Após desaparecerem quando se deslocavam da comunidade ribeirinha de São Rafael para a cidade de Atalaia do Norte, Bruno e Dom teriam sido atacados e executados covardemente por homens descontentes com denúncias que apontavam para a pesca ilegal de Pirarucu na região.
Muito embora a investigação ainda não tenha sido concluída — não sendo possível, ao menos por ora, afirmar se os homicídios foram encomendados ou se decorreram da ação isolada dos indivíduos que executaram as vítimas —, o tratamento dado pelo Presidente da República ao caso chama muito a atenção.
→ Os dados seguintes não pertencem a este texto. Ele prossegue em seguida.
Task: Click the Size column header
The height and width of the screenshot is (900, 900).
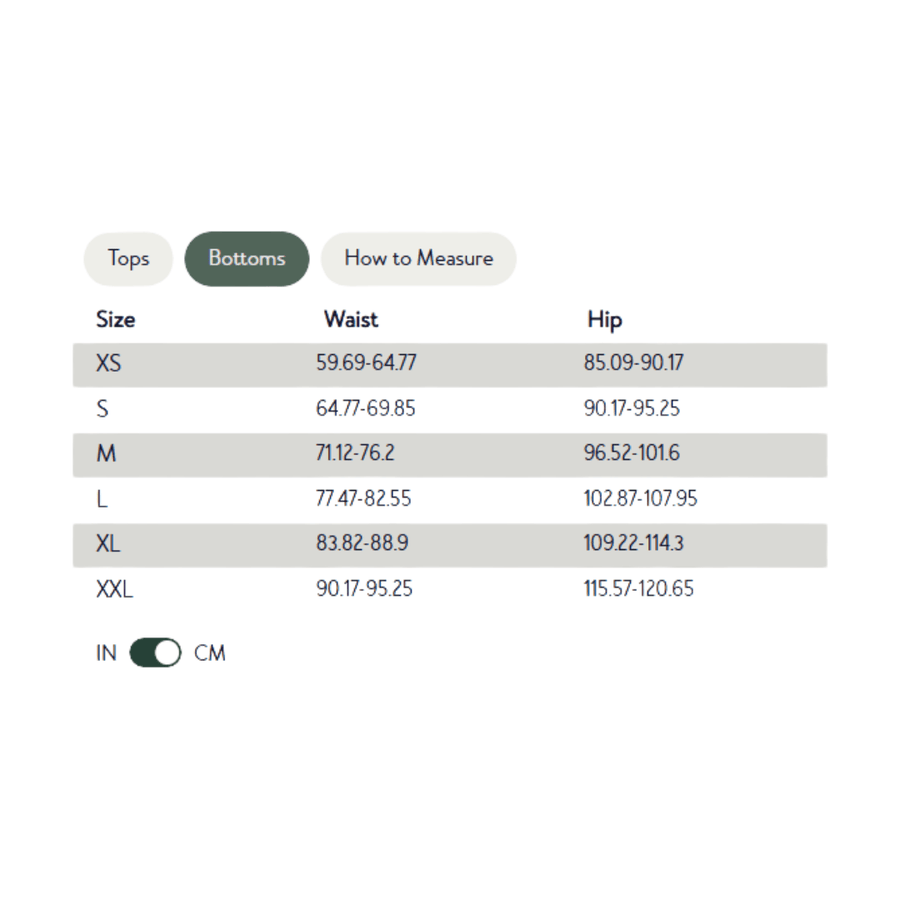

Afinal, após desqualificar a atuação profissional do indigenista e do jornalista ao falar que ambos teriam ido fazer uma excursão em um local perigoso, o Presidente da República procurou culpar as vítimas pela própria morte, ao afirmar, em entrevista concedida à jornalista Leda Nagle, que ambos deveriam ter tido mais cuidado, pois sabiam que muitas pessoas no local não gostavam deles.
Embora inconcebível — uma vez que o mínimo que se deve esperar de um Chefe de Estado diante da execução sumária de duas pessoas é solidariedade às vítimas e a exigência de que o fato seja esclarecido com rapidez e eficiência —, a postura adotada pelo Presidente da República está longe, muito longe de ser nova.
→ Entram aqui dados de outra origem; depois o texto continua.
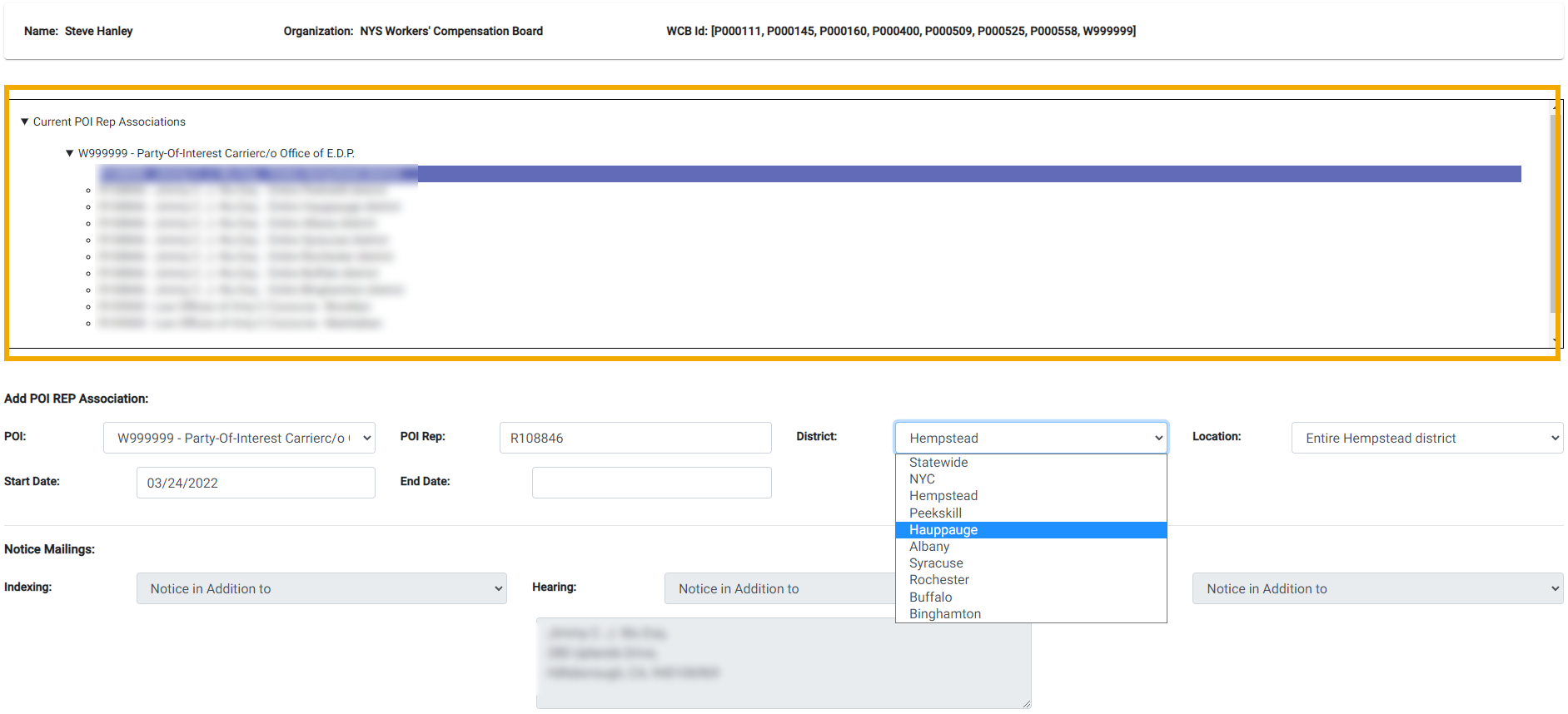1568x714 pixels.
Task: Select Hauppauge in District list
Action: point(943,530)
Afinal, quando a vereadora Marielle Franco e seu motorista, Anderson Pedro Mathias Gomes, foram executados — segundo as investigações desenvolvidas pela Polícia e pelo Ministério Público — por integrantes de uma organização criminosa composta por milicianos, o Presidente da República também procurou desqualificar as vítimas, atribuindo-lhes responsabilidade pela própria morte.
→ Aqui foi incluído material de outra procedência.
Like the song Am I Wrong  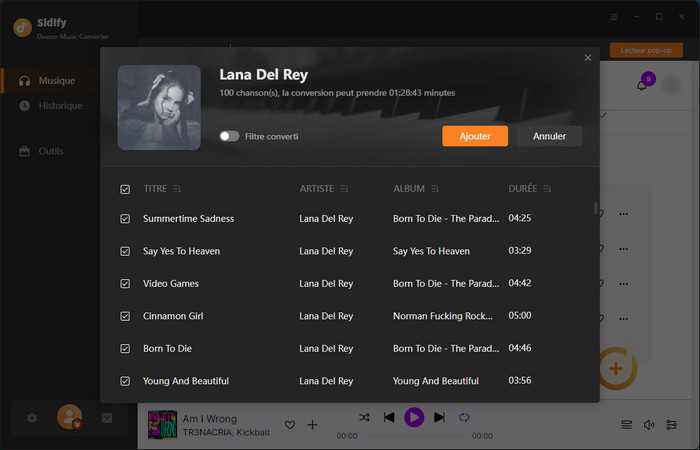290,425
A nosso ver, a postura do Presidente da República evidencia, em primeiro lugar, uma claríssima identificação com o modus operandi empregado pelos assassinos.
Afinal, não é segredo que o Presidente da República enxerga na violência uma forma extremamente eficaz de resolver conflitos e desavenças.
Lembremos, a esse respeito, que o indigenista Bruno Araujo Pereira era o responsável pela Coordenação Geral de Indígenas Isolados e de Recente Contato (CGIIRC) da Funai até outubro de 2019 e fora exonerado sem qualquer explicação após coordenar uma operação que expulsou centenas de garimpeiros da terra indigena Yanomami, em Roraima.
Apesar disso, jamais deixou de lado a sua luta em defesa do meio ambiente e dos povos originários, denunciando inúmeras irregularidades cometidas na localidade.
Desse modo, ao continuar “criando problemas” mesmo depois de desligado da FUNAI e não se dobrar diante das ameaças que vinha recebendo, Bruno Pereira teria, juntamente com Dom Phillips, cavado, segundo a narrativa absolutamente enviesada do Presidente da República, a própria cova.
Simples assim.
Resta saber, entretanto, se a postura do Presidente da República é amparada apenas na empatia que demonstra pela forma utilizada pelos assassinos para resolverem suas desavenças ou se possui ele interesse em proteger interesses que vinham sendo desagradados pela atuação corajosa do indigenista e do jornalista.
Confiemos, para tanto, na seriedade e no compromisso da Polícia e do Ministério Público.